## Dataset
^^^^
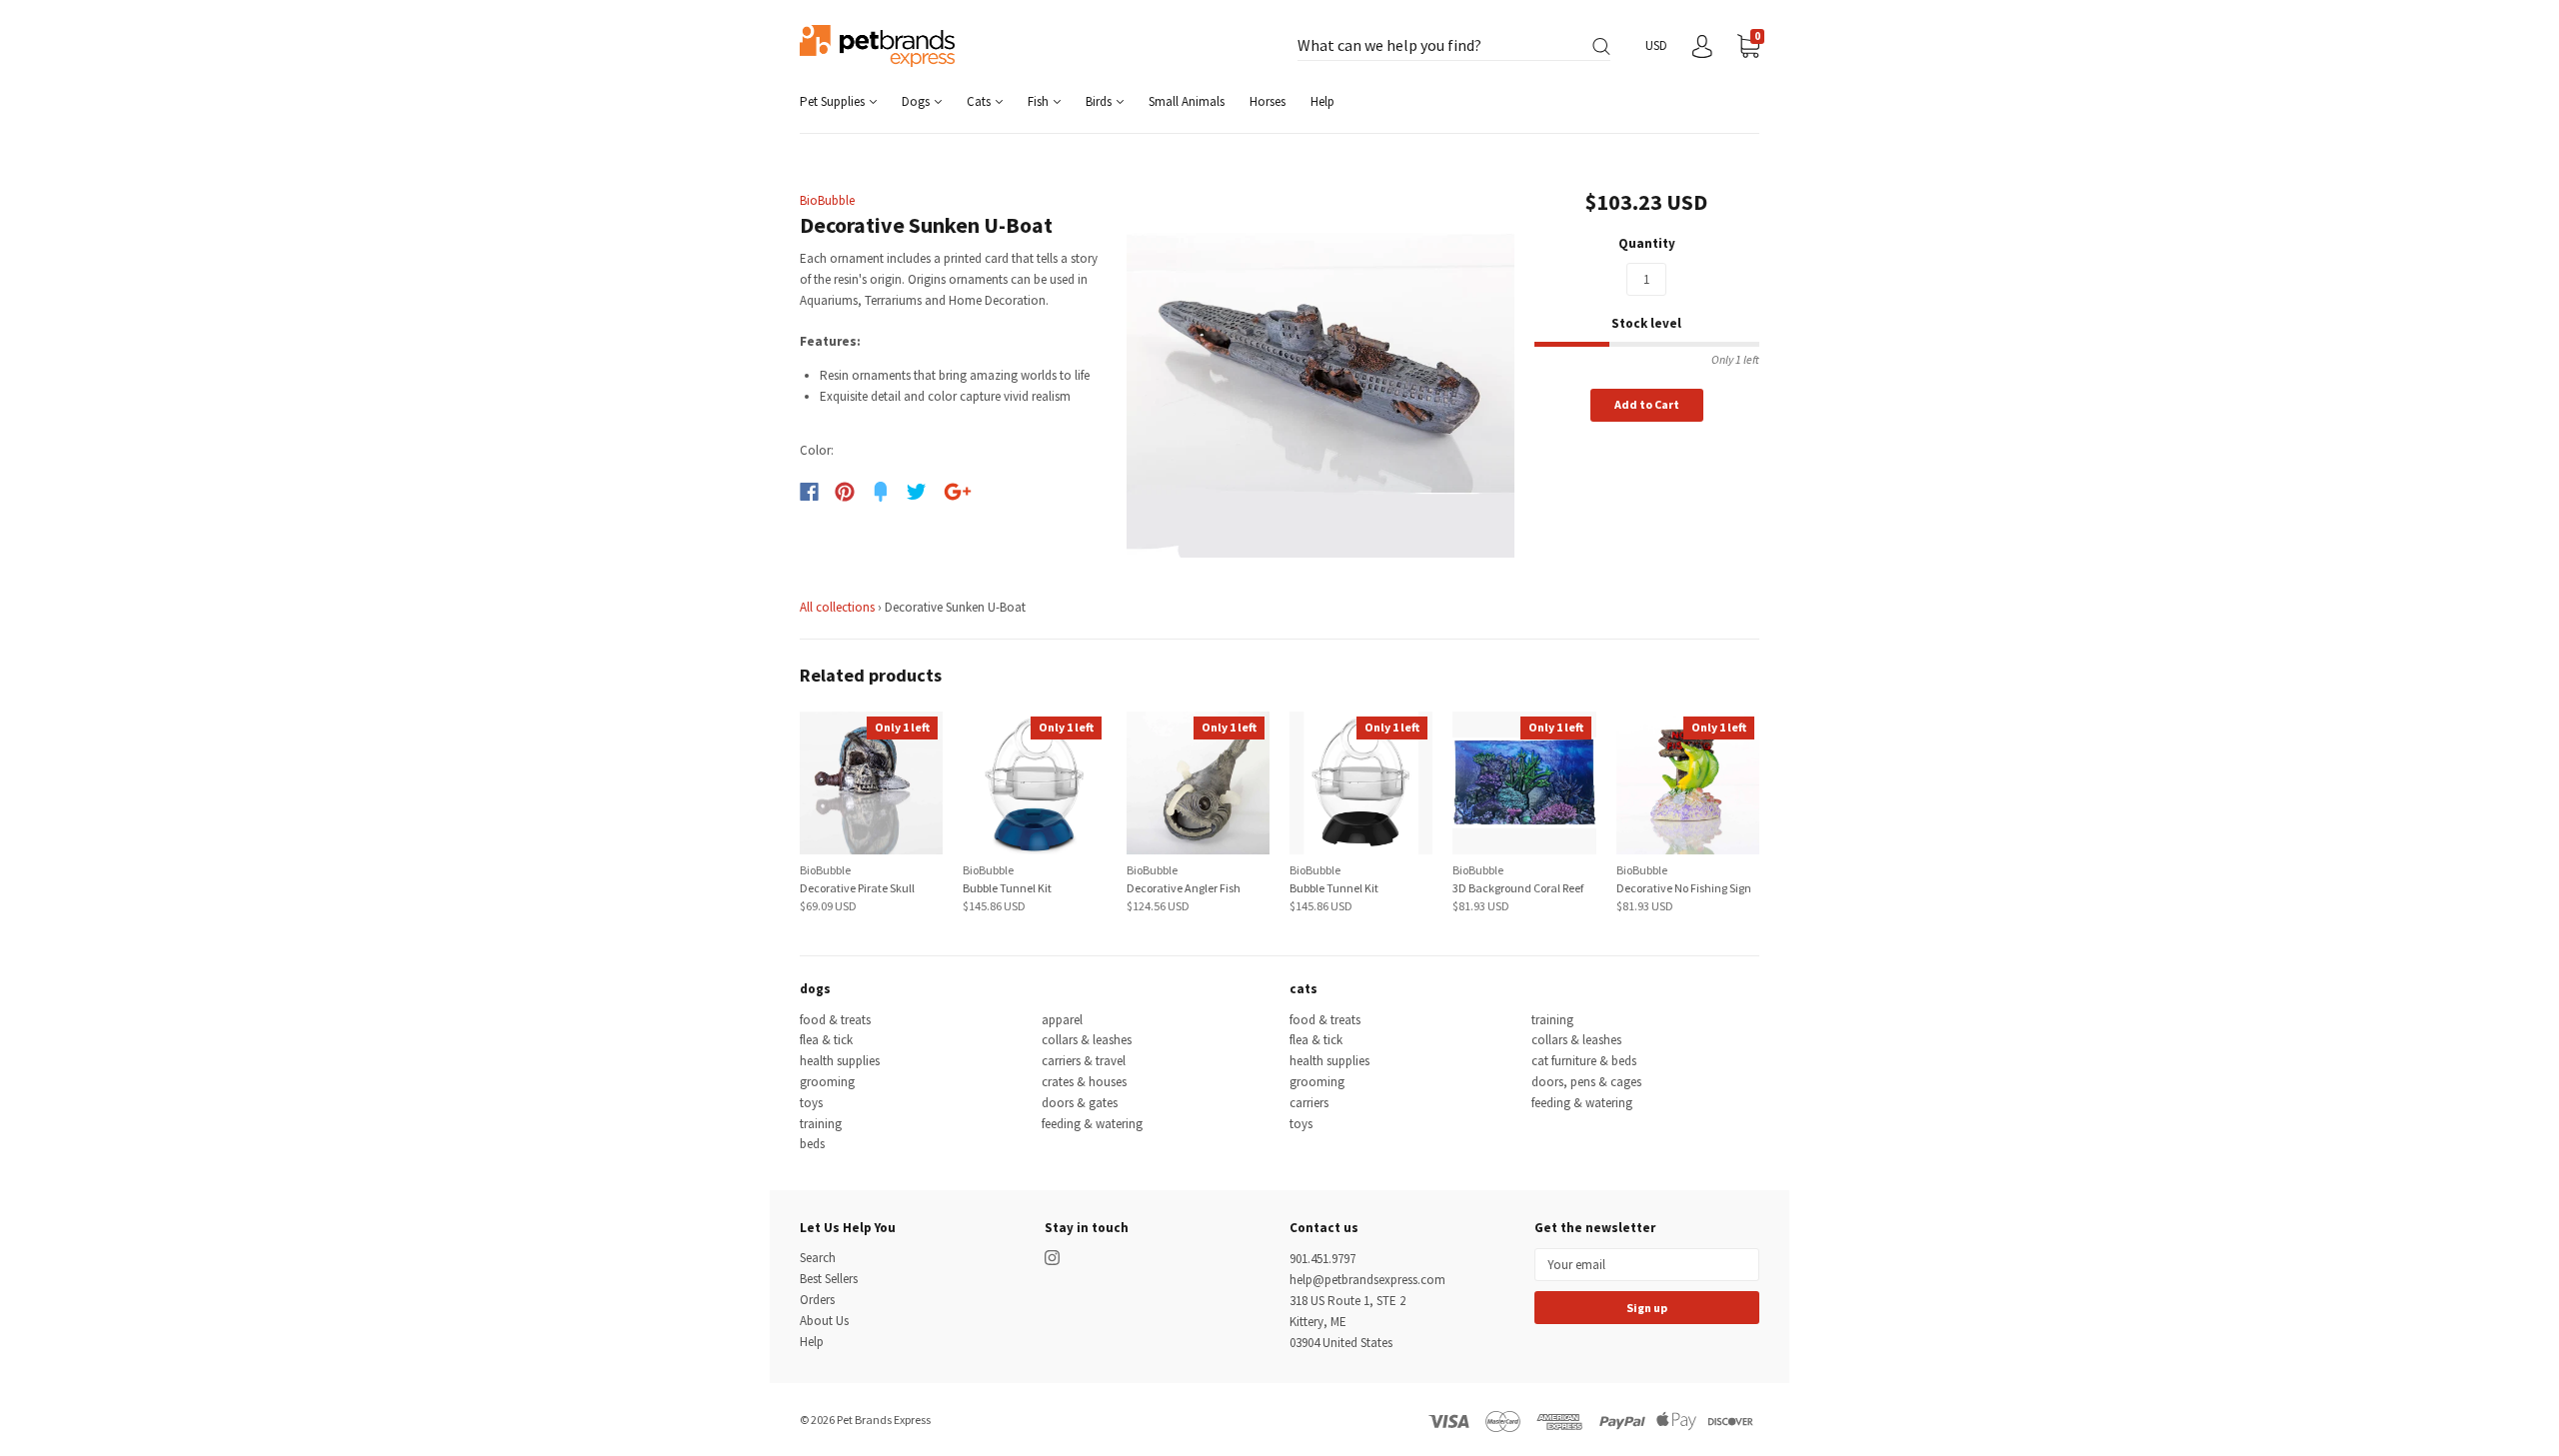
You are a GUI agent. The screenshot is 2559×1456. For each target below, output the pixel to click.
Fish (1040, 101)
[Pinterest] (845, 492)
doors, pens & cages (1586, 1081)
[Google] (958, 492)
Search (818, 1257)
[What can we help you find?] (1453, 46)
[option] (1321, 363)
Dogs (917, 101)
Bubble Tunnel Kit (1007, 887)
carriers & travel (1084, 1060)
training (821, 1123)
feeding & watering (1092, 1123)
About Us (824, 1320)
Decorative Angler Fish (1184, 887)
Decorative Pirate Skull (857, 887)
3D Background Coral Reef (1517, 887)
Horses (1267, 101)
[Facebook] (809, 492)
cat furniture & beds (1583, 1060)
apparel (1062, 1019)
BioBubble (827, 200)
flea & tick (826, 1039)
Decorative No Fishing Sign (1683, 887)
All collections (837, 607)
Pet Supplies (834, 101)
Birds (1100, 101)
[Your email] (1646, 1264)
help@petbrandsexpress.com (1367, 1279)
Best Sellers (829, 1278)
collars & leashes (1087, 1039)
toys (811, 1102)
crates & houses (1084, 1081)
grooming (827, 1081)
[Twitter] (917, 492)
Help (1322, 101)
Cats (980, 101)
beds (812, 1143)
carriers (1308, 1102)
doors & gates (1080, 1102)
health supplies (840, 1060)
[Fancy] (881, 492)
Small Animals (1187, 101)
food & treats (835, 1019)
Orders (817, 1299)
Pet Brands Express (884, 1419)
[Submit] (1601, 46)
^^^^
## Work required
Could you write out only the lines of the listing above from the one that contains "Decorative Pirate Skull (857, 887)" through its final line, exactly and inclusive?

## Task output
Decorative Pirate Skull (857, 887)
3D Background Coral Reef (1517, 887)
Horses (1267, 101)
[Facebook] (809, 492)
cat furniture & beds (1583, 1060)
apparel (1062, 1019)
BioBubble (827, 200)
flea & tick (826, 1039)
Decorative No Fishing Sign (1683, 887)
All collections (837, 607)
Pet Supplies (834, 101)
Birds (1100, 101)
[Your email] (1646, 1264)
help@petbrandsexpress.com (1367, 1279)
Best Sellers (829, 1278)
collars & leashes (1087, 1039)
toys (811, 1102)
crates & houses (1084, 1081)
grooming (827, 1081)
[Twitter] (917, 492)
Help (1322, 101)
Cats (980, 101)
beds (812, 1143)
carriers (1308, 1102)
doors & gates (1080, 1102)
health supplies (840, 1060)
[Fancy] (881, 492)
Small Animals (1187, 101)
food & treats (835, 1019)
Orders (817, 1299)
Pet Brands Express (884, 1419)
[Submit] (1601, 46)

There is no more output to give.